U räumte der Steuerpflichtigen das ausschließliche Recht ein, Skulptureninstallationen in einer Kleinserie von bis zu drei Exemplaren herzustellen beziehungsweise herstellen zu lassen, diese öffentlich auszustellen, zu vermarkten und sonst wie zu verwerten; U stand das Recht zu, eine vierte Skulptureninstallation als Künstlerexemplar auf eigene Kosten herstellen zu lassen und zu vermarkten. Zu weiteren Vervielfältigungen sind weder die Steuerpflichtige noch U oder G berechtigt. Ferner räumte U der Steuerpflichtigen das ausschließliche Recht ein, zusätzlich zu den Skulptureninstallationen bis zu vier Solo-Stelen herzustellen beziehungsweise herstellen zu lassen, diese öffentlich auszustellen, zu vermarkten oder sonst wie zu verwerten. Entsprechend diesen Vereinbarungen gab die Steuerpflichtige die Herstellung der Skulptureninstallationen bei einem Dritten in Auftrag.

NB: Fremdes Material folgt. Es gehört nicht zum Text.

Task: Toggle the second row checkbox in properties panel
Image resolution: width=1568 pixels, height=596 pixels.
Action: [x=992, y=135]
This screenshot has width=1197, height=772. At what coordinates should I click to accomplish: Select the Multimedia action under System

In 2014 schlossen die Steuerpflichtige und U mit einem Käufer (K) einen Kauf- und Übereignungsvertrag über den Erwerb von zwei Skulptureninstallationen der Serie S. Die erste Skulptureninstallation war bis zum 23.11.2014 ausgestellt, die Herstellung der zweiten Skulptureninstallation sollte mit Zahlung der ersten von drei Kaufpreisraten beginnen und spätestens nach sechs Monaten abgeschlossen sein.

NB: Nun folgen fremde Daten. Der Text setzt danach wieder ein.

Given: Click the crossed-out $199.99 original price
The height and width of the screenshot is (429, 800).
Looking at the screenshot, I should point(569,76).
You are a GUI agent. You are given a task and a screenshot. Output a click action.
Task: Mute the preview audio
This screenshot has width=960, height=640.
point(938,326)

Die Steuerpflichtige nahm an, dass die im Jahr 2015 (Streitjahr) erfolgte Lieferung der zweiten Installation dem ermäßigten Steuersatz unterliege. Dagegen besteuerte das FA die Lieferung mit dem normalen Steuersatz. Die eingelegte Klage blieb ebenso erfolglos wie die nachfolgend eingelegte Revision.
Nach § 12 Abs. 2 Nr. 13 UStG ermäßigt sich die Steuer auf sieben Prozent für die Lieferungen und den innergemeinschaftlichen Erwerb der in Nr. 53 der Anlage 2 bezeichneten Gegenstände, wenn die Lieferungen
a) vom Urheber der Gegenstände oder dessen Rechtsnachfolger bewirkt werden oder
b) von einem Unternehmer bewirkt werden, der kein Wiederverkäufer (§ 25a Abs. 1 Nr. 1 Satz 2 UStG) ist, und die Gegenstände
aa) vom Unternehmer in das Gemeinschaftsgebiet eingeführt wurden,
bb) von ihrem Urheber oder dessen Rechtsnachfolger an den Unternehmer geliefert wurden oder
cc) den Unternehmer zum vollen Vorsteuerabzug berechtigt haben.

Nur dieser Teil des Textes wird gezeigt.